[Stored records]

Content starts

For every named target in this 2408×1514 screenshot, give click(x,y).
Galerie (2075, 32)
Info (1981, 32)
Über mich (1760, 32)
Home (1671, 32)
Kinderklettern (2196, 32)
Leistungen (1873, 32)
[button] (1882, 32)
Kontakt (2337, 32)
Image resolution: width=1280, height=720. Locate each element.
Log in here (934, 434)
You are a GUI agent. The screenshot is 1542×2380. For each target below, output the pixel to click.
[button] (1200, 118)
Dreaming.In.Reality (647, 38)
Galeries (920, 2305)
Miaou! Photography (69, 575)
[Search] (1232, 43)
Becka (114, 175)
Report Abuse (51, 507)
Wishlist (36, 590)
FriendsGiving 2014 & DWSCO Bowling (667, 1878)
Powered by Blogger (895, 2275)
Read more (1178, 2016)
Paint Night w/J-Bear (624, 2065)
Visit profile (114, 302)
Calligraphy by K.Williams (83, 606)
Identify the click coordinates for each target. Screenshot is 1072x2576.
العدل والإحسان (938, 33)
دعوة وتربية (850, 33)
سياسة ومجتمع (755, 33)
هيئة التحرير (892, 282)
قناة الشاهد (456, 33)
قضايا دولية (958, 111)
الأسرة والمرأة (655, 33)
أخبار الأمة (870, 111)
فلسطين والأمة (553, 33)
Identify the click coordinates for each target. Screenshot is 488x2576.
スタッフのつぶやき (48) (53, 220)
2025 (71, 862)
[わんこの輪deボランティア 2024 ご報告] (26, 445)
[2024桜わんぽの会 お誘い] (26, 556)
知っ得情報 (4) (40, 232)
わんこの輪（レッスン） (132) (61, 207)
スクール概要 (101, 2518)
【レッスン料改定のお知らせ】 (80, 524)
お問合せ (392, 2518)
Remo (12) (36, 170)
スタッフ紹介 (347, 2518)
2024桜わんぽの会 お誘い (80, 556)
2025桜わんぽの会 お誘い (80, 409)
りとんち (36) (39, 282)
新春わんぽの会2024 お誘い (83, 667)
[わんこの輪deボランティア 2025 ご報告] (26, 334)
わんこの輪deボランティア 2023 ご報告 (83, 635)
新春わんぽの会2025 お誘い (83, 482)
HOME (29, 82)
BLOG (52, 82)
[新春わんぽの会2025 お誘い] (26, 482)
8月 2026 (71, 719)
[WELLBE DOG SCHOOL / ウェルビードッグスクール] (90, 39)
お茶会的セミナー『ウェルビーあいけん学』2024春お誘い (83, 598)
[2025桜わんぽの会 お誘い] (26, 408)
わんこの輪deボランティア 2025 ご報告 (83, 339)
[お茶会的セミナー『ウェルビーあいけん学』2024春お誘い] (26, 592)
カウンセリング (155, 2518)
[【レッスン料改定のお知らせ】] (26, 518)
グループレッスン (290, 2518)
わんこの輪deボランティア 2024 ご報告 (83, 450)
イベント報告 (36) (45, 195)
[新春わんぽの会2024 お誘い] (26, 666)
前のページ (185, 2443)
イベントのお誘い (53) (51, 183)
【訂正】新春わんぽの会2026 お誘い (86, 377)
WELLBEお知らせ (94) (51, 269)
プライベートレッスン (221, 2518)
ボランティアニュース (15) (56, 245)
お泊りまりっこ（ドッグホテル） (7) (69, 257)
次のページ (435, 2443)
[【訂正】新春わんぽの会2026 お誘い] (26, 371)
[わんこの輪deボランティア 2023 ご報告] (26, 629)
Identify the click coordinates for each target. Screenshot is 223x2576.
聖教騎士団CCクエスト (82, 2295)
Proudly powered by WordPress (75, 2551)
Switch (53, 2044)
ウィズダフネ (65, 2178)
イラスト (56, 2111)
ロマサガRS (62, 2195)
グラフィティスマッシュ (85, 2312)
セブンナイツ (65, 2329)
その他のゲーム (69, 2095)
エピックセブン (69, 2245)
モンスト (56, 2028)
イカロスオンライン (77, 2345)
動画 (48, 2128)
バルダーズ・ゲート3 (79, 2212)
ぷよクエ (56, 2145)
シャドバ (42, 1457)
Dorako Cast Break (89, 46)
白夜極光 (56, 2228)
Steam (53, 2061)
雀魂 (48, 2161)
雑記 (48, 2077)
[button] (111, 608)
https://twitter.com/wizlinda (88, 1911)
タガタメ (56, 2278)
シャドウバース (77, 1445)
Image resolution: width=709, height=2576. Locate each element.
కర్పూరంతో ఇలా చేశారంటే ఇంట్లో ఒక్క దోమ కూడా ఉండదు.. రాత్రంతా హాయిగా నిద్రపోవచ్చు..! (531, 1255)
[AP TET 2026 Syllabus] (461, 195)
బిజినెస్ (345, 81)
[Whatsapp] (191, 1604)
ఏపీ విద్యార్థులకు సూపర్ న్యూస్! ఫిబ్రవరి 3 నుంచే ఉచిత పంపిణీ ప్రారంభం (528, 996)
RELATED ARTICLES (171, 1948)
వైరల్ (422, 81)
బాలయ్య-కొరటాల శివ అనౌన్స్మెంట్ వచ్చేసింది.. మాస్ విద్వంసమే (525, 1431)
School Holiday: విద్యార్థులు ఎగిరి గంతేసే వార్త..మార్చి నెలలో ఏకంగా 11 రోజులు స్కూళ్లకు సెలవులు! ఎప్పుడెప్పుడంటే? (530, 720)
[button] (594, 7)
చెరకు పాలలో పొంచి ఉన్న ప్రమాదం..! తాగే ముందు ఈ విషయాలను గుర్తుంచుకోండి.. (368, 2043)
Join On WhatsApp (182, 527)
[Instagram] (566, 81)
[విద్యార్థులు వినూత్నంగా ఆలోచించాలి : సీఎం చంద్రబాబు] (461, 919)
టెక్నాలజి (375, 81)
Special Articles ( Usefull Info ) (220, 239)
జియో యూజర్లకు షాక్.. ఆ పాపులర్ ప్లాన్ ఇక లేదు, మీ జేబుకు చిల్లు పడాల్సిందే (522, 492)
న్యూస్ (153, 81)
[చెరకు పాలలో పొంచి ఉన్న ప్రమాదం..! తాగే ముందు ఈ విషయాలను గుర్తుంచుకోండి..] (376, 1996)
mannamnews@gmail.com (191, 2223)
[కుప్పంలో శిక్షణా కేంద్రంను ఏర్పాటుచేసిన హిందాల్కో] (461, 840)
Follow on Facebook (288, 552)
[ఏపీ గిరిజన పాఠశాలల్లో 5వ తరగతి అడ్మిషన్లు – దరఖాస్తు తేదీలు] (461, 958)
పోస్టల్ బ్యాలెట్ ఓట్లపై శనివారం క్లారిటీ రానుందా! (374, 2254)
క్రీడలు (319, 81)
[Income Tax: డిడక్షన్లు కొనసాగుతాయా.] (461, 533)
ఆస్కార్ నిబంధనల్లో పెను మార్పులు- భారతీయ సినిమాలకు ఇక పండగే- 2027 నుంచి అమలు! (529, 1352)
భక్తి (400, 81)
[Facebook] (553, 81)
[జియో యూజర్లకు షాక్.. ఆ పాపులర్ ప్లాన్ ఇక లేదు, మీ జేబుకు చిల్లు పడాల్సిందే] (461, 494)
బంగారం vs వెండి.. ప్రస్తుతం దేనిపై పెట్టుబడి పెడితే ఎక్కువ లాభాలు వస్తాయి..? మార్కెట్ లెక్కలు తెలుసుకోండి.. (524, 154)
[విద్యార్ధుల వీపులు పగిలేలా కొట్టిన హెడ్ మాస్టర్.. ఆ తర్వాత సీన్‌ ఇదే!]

Content ends

Aim of the task:
Quote every line of the records above, from the first down to the one holding "Read more (1178, 2016)", exactly as written.

Output below:
For every named target in this 2408×1514 screenshot, give click(x,y).
Galerie (2075, 32)
Info (1981, 32)
Über mich (1760, 32)
Home (1671, 32)
Kinderklettern (2196, 32)
Leistungen (1873, 32)
[button] (1882, 32)
Kontakt (2337, 32)
Image resolution: width=1280, height=720. Locate each element.
Log in here (934, 434)
You are a GUI agent. The screenshot is 1542×2380. For each target below, output the pixel to click.
[button] (1200, 118)
Dreaming.In.Reality (647, 38)
Galeries (920, 2305)
Miaou! Photography (69, 575)
[Search] (1232, 43)
Becka (114, 175)
Report Abuse (51, 507)
Wishlist (36, 590)
FriendsGiving 2014 & DWSCO Bowling (667, 1878)
Powered by Blogger (895, 2275)
Read more (1178, 2016)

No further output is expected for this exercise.